VoxForge
Hi!
I am planing to perform specific project, a model that will recognize just one speaker.
Basically the software will be trained by me and I will be the only person using it.
In such case what kind of training is needed?
Thanks in advance, Alex
--- (Edited on 10/12/2010 6:44 am [GMT-0500] by Visitor) ---
Hello Alex
Training single-speaker model is not different from training multispeaker model. I recommend you train model for CMUSphinx using SphinxTrain. See the training tutorial
http://cmusphinx.sourceforge.net/wiki/tutorialam
The only thing you need to care about is to set number of tied states properly for the amount of your data. If you have 2-3 hours of training data, 2000 tied states will work for you.
--- (Edited on 10/13/2010 16:32 [GMT+0400] by nsh) ---
Hi!
Actually what I am asking is, if you are createing an application for SINGLE user and limited vocabulary(lets say 500 words) can the training work in such a way:
1) Record EVERY word you want to be recognized later, by saying it once during the training proccess.
2) The recognizer will be able to recognize only those words that were added to the database in step one.
Thanks in advance!
--- (Edited on 10/14/2010 10:26 am [GMT-0500] by Visitor) ---
> 1) Record EVERY word you want to be recognized
> later,bysaying it once during the training proccess.
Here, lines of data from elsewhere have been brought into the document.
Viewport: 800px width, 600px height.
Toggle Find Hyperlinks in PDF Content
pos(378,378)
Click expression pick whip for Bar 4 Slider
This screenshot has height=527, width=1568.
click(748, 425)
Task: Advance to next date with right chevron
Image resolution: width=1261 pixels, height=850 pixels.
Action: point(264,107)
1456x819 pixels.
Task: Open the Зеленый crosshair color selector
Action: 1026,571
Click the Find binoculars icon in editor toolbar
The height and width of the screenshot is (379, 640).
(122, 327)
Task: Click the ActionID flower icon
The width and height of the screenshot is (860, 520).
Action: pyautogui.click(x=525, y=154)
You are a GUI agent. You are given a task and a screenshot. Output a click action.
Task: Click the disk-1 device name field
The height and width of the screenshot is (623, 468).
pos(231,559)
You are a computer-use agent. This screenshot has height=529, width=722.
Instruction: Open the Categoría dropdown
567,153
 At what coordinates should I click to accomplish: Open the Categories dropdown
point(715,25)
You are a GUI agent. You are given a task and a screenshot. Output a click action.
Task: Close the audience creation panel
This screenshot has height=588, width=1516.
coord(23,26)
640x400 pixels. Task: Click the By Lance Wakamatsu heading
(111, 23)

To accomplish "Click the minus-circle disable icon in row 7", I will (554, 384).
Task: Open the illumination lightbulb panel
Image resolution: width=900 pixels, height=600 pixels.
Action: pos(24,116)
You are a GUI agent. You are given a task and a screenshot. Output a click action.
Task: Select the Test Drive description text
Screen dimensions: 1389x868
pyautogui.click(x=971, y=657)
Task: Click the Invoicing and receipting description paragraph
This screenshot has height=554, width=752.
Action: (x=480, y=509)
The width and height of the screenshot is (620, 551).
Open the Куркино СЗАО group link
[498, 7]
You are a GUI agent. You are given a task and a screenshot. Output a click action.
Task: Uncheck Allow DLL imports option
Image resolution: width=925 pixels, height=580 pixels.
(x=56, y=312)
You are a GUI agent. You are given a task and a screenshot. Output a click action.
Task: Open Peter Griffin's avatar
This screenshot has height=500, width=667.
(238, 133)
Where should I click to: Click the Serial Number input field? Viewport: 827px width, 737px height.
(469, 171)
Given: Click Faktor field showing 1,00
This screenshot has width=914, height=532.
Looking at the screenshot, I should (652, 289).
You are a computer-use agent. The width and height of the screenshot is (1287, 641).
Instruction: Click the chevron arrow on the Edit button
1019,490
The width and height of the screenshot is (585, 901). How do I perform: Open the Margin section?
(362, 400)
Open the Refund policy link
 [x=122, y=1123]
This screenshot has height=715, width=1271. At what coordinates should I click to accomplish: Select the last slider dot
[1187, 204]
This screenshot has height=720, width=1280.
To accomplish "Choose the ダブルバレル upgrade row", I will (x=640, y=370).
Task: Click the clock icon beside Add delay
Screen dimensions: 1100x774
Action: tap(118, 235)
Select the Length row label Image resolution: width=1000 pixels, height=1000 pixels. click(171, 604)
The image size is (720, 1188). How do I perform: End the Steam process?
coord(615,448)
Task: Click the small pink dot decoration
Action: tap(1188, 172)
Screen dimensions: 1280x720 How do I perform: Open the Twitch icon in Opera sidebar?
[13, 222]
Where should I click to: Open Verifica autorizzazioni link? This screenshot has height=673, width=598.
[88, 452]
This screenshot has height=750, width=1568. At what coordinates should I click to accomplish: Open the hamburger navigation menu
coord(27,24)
Heh, your poor user. Do you care about him? Do you think he need to spend ages recording all 500 words you've invented for him? That's crazy. I'm certainly don't want to be your user. FYI, for reliable training the number of samples of the each context in db needs to be like 50-100.
Common practice is to suggest user to read 2-3 paragraphs of interesting text and adapt generic model to user speech. This way you can reach even superior accuracy and make user's life enjoying. Dragon Naturally Speaking for example suggests users to read funny "Dogbert's top secret management handbook". It has some funnies related to your question like
If you don't know what to do ask for the weekly report
> 2) The recognizer will be able to recognize only those words that were added to the database in step one.
Recognizer will recognize words specified in the language model. It's unrelated to words used during training/adaptation.
--- (Edited on 10/14/2010 19:43 [GMT+0400] by nsh) ---
hmm...
I didn't think that the number of samples of the each context in db needs to be like 50-100...
Thank you for clerifing that...
My assamption was that since the program should recognize just one user it will be enogh to say each word once.
I thought that for example same person saying a word "hello" will look similar(the voice wave) every time the same person says it...
Am I wrong with this assamption?
Alex
--- (Edited on 10/14/2010 11:24 am [GMT-0500] by Visitor) ---
> Am I wrong with this assumption?
Yes, there are thousand ways to say hello the way it will be very different :)
Check this
http://www.youtube.com/watch?v=99jVPJUeqr4
Interesting how many will you count
--- (Edited on 10/14/2010 20:36 [GMT+0400] by nsh) ---